* _Problem_
Extract all of the entries and give them again, word for word.

* _Information_
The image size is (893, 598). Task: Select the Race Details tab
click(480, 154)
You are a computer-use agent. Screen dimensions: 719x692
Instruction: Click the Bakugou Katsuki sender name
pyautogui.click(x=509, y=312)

* _Exercise answer_
The image size is (893, 598). Task: Select the Race Details tab
click(480, 154)
You are a computer-use agent. Screen dimensions: 719x692
Instruction: Click the Bakugou Katsuki sender name
pyautogui.click(x=509, y=312)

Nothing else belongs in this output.